Dr. Linda Appenfeldt, a licensed psychologist, conducted a consultative examination of Plaintiff on March 19, 2008 (Tr. 310-13). Dr. Appenfeldt reported that Plaintiff was "still grieving" the losses of his son and granddaughter, which had occurred more than a decade beforehand, but Plaintiff's mood was euthymic and he displayed normal concentration, persistence, understanding, memory, and social interaction (Tr. 310). Plaintiff admitted that he used cannabis "once or twice, every two weeks" and that his last use was two weeks previously (Tr. 311). Plaintiff stated: "It mellows me out when I'm upset." Id. Plaintiff told Dr. Appenfeldt that his daily activities included doing laundry, preparing meals, shopping for groceries, and reading the Bible (Tr. 312). Plaintiff stated that he "used to be a more social person," wanted to isolate himself, and had outbursts with family and coworkers. Id. Dr. Appenfeldt reviewed Ms. Zaleski's diagnosis of depressive disorder and post-traumatic stress disorder but found that "the diagnostic criteria [were] not fully met." Id. Dr. Appenfeldt diagnosed Plaintiff with bereavement and cannabis abuse and assigned a GAF score of 60, the least severe score indicating moderate symptoms or moderate difficulty in functioning. Id.
On March 21, 2008, state agency mental health professional Dr. Carol Deatrick completed a psychiatric review technique form agreeing with Dr. Appenfeldt's diagnosis (Tr. 314-27). Dr. Deatrick noted that "[o]verall, [Plaintiff] appears to be able to function on a daily basis in spite of his emotional [symptoms]" (Tr. 326).
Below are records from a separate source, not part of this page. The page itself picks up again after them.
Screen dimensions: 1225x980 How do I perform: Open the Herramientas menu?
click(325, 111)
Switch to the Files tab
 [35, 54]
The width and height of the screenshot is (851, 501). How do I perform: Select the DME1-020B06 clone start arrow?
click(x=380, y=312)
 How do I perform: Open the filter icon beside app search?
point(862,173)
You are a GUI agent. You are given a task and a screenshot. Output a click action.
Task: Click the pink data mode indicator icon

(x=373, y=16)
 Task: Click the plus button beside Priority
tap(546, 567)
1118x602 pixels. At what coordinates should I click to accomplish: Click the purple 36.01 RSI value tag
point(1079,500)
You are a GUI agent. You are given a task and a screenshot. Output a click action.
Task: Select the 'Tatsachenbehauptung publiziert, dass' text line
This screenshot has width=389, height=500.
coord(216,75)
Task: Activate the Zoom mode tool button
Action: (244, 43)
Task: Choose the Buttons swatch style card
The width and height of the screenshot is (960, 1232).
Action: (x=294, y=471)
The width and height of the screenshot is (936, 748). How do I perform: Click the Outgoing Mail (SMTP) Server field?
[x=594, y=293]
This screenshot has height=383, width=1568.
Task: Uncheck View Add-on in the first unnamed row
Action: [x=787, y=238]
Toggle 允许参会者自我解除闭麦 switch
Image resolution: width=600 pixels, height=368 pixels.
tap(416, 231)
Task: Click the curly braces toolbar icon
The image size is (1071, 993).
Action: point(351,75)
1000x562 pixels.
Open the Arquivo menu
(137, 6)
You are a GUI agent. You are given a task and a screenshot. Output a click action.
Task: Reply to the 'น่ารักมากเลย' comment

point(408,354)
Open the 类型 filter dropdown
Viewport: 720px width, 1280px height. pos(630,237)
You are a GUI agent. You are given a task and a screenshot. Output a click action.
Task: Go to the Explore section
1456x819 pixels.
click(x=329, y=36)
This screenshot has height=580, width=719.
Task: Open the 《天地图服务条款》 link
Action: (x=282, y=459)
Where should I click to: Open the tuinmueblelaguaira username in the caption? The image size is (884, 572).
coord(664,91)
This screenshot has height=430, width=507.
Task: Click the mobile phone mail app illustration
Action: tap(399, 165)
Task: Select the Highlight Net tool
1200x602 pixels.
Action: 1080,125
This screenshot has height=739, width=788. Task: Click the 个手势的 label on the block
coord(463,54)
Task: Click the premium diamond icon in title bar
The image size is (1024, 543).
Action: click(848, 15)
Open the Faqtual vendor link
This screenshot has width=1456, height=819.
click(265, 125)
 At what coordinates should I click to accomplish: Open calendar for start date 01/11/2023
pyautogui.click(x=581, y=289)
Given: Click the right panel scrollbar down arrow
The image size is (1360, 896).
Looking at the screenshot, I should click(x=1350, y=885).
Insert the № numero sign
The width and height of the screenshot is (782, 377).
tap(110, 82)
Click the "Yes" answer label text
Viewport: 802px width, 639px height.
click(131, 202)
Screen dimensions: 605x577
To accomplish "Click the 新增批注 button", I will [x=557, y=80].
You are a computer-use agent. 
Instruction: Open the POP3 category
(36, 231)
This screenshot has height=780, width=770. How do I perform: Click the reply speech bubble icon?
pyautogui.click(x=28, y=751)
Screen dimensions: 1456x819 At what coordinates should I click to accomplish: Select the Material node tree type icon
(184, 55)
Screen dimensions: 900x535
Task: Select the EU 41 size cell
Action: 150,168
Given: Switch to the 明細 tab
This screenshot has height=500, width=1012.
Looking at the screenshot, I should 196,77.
During a medication management appointment with Ms. Clark on April 22, 2008, Plaintiff stated: "I know that the [medicine is] working now" (Tr. 339). Plaintiff indicated that his paranoia had decreased, his decision-making had improved, he felt "calmness with these [medications]" and he could "think clear[ly]." Id. He stated that he was going to find employment within weeks, and he denied using recreational drugs. Id. Ms. Clark assigned a GAF score of 58, indicating moderate symptoms or moderate difficulty in functioning. Id.
On July 2, 2008, state agency mental health professional Dr. Keith Bauer completed a psychiatric review technique form making findings similar to those of Dr. Deatrick (Tr. 369-82). Dr. Bauer noted that Ms. Clark's records showed "clinical improvement" for Plaintiff (Tr. 381). Dr. Bauer gave "controlling weight" to Dr. Appenfeldt's assessment because she was the "only acceptable medical source to examine" Plaintiff. Id.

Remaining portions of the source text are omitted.